4)       Goal Setting. This is the coordinating framework for your financial plan. Whenever you receive an investment offer, always refer it to your overall financial goals. Ask yourself whether it is conducive or productive for, and suits, your goals. This commitment to your goals will help you remain focused in the long run.

5)       Investments. You need to have an asset allocation plan customized to meet your goals and to keep the element of risk within limits you find acceptable. Without this, your investments will be subject merely to the vagaries of the economy instead of being directed by your requirements.

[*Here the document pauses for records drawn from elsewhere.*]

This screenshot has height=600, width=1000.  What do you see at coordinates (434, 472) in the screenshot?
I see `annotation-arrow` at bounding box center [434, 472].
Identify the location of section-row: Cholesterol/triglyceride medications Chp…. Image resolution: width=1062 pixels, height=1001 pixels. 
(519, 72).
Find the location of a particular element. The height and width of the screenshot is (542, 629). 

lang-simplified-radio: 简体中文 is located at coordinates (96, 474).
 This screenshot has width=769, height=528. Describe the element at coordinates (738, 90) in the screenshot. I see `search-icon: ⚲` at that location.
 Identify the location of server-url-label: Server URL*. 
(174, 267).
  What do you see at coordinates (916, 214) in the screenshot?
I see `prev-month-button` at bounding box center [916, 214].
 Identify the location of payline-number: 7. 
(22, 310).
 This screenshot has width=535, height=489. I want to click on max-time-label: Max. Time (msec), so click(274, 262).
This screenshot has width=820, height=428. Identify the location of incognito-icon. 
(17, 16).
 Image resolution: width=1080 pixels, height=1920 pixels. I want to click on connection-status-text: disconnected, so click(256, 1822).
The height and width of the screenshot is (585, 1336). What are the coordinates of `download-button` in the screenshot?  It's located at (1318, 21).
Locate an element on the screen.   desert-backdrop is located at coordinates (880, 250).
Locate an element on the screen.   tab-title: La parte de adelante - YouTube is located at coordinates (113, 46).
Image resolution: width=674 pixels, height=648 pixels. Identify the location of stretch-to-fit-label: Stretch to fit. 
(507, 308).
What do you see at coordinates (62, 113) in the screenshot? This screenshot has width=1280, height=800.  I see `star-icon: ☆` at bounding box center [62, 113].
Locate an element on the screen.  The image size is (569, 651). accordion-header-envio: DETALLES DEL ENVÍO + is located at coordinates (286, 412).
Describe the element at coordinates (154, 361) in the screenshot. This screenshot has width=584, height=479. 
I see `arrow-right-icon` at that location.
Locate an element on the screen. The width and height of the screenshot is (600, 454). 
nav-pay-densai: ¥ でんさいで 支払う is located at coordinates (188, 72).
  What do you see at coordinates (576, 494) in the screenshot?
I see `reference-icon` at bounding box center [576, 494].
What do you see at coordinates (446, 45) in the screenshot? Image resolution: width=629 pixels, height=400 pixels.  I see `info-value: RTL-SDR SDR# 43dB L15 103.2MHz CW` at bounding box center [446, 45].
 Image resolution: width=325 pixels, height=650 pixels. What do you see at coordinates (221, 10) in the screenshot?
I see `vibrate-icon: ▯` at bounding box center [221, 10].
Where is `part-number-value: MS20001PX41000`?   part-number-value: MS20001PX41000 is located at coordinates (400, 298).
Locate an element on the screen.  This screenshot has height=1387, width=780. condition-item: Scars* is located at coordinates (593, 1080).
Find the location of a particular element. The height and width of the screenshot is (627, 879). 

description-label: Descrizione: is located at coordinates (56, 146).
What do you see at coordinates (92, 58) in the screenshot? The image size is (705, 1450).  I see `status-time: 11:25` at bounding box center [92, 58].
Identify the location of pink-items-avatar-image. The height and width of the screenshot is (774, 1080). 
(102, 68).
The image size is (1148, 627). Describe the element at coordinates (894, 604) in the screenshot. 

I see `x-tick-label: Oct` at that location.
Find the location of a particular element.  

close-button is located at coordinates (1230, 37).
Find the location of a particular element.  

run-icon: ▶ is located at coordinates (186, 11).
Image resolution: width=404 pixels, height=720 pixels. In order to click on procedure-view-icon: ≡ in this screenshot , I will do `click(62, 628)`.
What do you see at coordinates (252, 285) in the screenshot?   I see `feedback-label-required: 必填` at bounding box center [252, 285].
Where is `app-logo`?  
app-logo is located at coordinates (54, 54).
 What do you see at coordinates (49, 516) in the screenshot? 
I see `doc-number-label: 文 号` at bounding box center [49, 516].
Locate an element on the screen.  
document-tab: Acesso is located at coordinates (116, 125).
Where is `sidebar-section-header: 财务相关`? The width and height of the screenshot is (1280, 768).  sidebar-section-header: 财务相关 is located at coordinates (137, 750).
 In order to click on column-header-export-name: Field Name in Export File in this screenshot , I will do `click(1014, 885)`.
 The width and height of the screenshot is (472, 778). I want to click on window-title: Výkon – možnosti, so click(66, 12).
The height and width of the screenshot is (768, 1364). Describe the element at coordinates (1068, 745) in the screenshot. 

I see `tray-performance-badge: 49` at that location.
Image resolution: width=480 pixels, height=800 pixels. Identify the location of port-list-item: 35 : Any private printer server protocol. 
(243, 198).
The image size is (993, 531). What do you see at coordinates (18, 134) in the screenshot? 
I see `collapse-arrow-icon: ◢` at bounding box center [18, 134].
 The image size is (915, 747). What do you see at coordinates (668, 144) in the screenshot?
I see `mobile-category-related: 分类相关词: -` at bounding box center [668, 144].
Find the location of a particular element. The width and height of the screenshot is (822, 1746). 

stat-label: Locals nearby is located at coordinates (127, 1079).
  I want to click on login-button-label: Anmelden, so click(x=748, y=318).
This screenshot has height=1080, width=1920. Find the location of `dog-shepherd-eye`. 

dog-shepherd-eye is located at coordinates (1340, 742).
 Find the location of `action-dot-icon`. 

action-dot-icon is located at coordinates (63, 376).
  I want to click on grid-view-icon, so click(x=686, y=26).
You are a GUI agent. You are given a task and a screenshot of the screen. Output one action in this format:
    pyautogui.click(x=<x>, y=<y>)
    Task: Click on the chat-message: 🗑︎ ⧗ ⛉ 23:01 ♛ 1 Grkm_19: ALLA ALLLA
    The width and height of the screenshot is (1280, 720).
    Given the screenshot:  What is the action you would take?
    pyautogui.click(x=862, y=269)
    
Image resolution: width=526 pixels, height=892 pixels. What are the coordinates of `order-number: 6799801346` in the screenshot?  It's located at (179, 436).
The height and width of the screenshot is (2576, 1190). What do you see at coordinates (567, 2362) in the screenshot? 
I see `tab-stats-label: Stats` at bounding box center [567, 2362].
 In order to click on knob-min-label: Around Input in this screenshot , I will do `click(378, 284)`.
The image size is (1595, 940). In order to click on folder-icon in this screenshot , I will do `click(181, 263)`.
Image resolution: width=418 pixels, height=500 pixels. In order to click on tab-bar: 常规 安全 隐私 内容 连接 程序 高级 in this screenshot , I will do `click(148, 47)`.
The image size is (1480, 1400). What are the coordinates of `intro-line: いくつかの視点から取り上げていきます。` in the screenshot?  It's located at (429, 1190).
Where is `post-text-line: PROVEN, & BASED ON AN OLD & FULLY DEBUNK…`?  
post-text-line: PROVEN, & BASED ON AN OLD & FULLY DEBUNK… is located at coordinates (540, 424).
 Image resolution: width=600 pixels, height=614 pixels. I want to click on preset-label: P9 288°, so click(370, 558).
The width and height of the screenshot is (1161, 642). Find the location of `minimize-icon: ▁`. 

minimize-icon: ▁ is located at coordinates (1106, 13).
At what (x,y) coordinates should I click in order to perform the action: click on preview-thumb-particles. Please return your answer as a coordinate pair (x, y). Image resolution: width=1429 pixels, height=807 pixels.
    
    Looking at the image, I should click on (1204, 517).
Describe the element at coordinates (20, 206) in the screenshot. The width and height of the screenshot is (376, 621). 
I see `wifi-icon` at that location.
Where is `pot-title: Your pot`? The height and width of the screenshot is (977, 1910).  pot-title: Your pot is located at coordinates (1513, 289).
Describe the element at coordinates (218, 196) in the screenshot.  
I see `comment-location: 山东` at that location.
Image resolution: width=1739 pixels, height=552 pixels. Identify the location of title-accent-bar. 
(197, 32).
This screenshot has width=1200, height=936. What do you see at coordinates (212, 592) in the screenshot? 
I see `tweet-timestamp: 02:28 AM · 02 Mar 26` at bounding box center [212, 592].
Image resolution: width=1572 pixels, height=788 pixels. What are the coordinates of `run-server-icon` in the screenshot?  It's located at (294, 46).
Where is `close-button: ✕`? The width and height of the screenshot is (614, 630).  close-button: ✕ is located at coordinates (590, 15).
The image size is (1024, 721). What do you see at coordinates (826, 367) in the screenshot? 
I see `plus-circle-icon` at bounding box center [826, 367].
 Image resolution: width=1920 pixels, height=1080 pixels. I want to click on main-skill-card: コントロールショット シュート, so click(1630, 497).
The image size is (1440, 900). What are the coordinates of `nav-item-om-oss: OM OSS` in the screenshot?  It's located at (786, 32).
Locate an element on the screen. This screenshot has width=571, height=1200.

6)       Retirement Plans. The income for supplementing your social security will derive from defined contribution plans and benefit plans. During your working life, try to make as much yearly contributions to these set plans as possible. These funds grow fast as a result of tax deferral, and since they are sourced right from your paycheck, are relatively painless.

7)       Tax Planning. This means taking advantage of all the possible tax deductions and tax deferred plans that you are permitted by law, as well as using tax credits wherever you are eligible. A good tax plan may save you thousands of dollars in taxes.

If you feel that you can’t handle all this on your own, seek the services of a fee-only financial advisor or a financial coach to devise a comprehensive plan according to what your assets and your needs.

Remember: Your financial security depends on the proper coordination of these separate wealth building steps.